Ottawa’s Leilani Farha named UN special rapporteur















OTTAWA –
Leilani Farah poses for a portrait in Ottawa, May 8, 2014 

(Chris
Roussakis/Ottawa Citizen) Assignment ID: 117006

 Photograph
by:Chris Roussakis , Ottawa Citizen

Ottawa’s Leilani Farha, a lawyer and anti-poverty activist,
has been appointed UN Special Rapporteur on adequate housing.

Farha, executive director of Canada
Without Poverty, learned of her appointment Wednesday, which also happened to
be her birthday.

Farha holds a law degree and a master’s
degree in social work from the University of Toronto, and will continue
to work at the advocacy group, Canada Without Poverty, while serving in her
unpaid role as special rapporteur.

Her appointment was welcomed Wednesday
by NDP housing critic Marjolaine Boutin-Sweet. “This role is made all the more
important in Canada where 1.5 million citizens lack access to decent and
affordable housing,” she said.

Canada is the only country in the OECD
that does not have a national housing strategy.

The Citizen spoke Wednesday with Farha. Here is an
edited version of that conversation:

Q. Why is adequate housing a human
right?

A. Housing is one of the most essential
things for well-being in the world. If you ask any person living in poverty,
they will tell you that the most important thing to them is housing.
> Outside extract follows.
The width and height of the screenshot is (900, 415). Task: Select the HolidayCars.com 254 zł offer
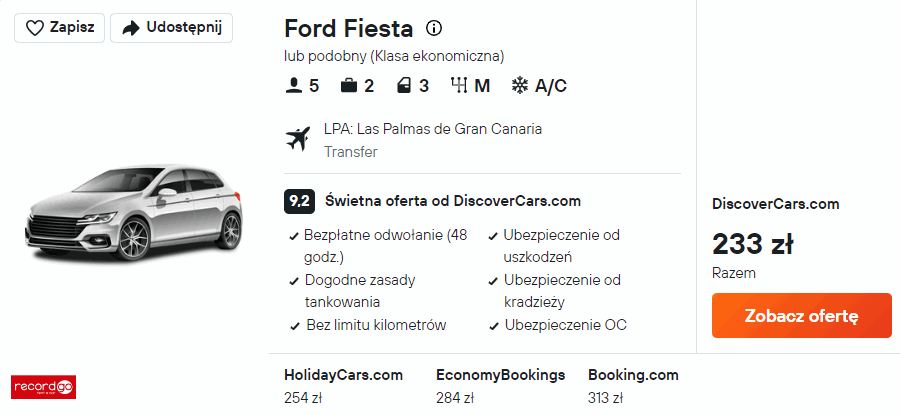[x=343, y=386]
And human
rights are concerned with things that are important to the most disadvantaged
people.

Q. What is the role of the UN Special
Rapporteur on adequate housing?

A. The role is interesting: it’s
almost like public office but on a world stage. You’re responsible for
monitoring the status of housing rights globally; you’re responsible for
delving into the content of what adequate housing actually means; and you’re
responsible for addressing individual and systemic complaints about inadequate
housing, things like forced evictions.

Q. Are there specific issues that you
want to address in your new role?

A. I was appointed this morning so I’m
working on that, but one of the things I’m interested in is to understand what
it actually means to implement adequate housing at the local level. What does
that look like? I think there’s a lot of work to be done there, practical nuts
and bolts stuff. If we believe that housing is a human right, what does that
mean? Are there developed or developing countries that are doing it right?
Where are they making inroads and addressing housing disadvantage?

Q. Any there issues in Canada that
deserve scrutiny?

A. Canada has already come under a
great deal of scrutiny from the United Nations and from the previous special
rapporteurs on adequate housing. Canada has been told by the UN that it’s not
doing a good enough job — not just with respect to aboriginal people — but also
with respect to other marginalized and disadvantaged groups. Canada has been
told clearly by the UN that it needs to adapt a national housing strategy.

Q. What else do you hope to accomplish
as special rapporteur?

I want to contribute to a better
understanding as to why a human rights framework is so important for
socio-economic issues like housing. My belief is that it’s only once we
understand housing as a human right — as an entitlement of some sort — that we
will start to make change. It changes the nature of how we view something like
housing when we understand it as a human right.